Unsolved 1999 crime in Australia

Michelle Bright was a 17-year-old girl who was found raped and murdered in New South Wales, Australia.

== Last known sighting ==
Michelle Bright was last seen at 12:45 am on 2 February 1999 by a friend who dropped her off in Mayne Street, Gulgong following a friend's 15th birthday party that day. The Minister for Police, Michael Daley, announced that the NSW Government was offering a reward of $500,000 to solve the murder of Bright, which at the time was the highest reward offered in NSW (the current highest being the reward offered for the recovery of William Tyrrell).
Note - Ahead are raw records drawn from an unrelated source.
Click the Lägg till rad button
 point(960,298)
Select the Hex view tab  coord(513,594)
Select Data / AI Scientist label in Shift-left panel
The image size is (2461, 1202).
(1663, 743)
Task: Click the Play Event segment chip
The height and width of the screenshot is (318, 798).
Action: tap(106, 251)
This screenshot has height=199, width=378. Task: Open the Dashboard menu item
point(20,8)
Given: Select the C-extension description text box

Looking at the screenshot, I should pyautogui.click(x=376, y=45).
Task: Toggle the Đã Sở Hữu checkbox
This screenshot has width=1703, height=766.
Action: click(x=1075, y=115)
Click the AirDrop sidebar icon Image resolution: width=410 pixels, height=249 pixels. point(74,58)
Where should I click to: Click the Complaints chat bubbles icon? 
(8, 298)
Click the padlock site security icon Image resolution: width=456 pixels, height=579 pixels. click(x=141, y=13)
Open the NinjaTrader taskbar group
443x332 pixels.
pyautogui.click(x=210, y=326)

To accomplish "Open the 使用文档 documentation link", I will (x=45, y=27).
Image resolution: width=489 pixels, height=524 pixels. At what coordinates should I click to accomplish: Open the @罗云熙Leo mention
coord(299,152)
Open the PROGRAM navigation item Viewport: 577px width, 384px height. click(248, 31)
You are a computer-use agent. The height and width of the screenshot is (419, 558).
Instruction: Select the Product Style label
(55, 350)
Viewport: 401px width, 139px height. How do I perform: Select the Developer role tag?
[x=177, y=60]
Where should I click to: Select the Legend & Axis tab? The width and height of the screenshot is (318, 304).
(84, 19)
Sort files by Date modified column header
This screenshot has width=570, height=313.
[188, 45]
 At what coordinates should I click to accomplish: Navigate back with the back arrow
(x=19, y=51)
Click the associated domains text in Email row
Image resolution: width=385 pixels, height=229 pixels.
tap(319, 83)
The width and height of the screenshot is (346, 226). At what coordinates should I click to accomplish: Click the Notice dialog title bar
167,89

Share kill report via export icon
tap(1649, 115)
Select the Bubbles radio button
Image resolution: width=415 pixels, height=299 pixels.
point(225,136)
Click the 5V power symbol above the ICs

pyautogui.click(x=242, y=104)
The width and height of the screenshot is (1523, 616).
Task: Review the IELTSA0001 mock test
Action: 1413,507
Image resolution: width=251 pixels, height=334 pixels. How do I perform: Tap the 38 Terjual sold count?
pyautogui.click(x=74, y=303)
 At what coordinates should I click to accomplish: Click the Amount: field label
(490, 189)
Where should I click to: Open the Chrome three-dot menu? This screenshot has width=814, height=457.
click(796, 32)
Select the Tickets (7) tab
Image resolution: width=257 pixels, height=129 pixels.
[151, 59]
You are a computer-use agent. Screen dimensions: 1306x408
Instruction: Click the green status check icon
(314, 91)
The police regarded Bright's death as a horrific crime.

== Arrest of suspect ==

On 10 August 2020, the reward was raised to $1,000,000. The following day, 53-year-old Craig Henry Rumsby, a former neighbour of Bright's, was arrested for her murder, as well as an additional charge of assault with intent to rape; committed in 1998 against an 18-year old.

== Trial by jury ==

On 30 June 2023, Rumsby was found guilty of Bright's murder and the assault on the 18-year-old.

On 7 August 2023, Justice Robert Allan Hulme sentenced Rumsby to 32 years imprisonment with a non-parole period of 24 years: Rumsby will be eligible for parole in 2044, at the age of 77.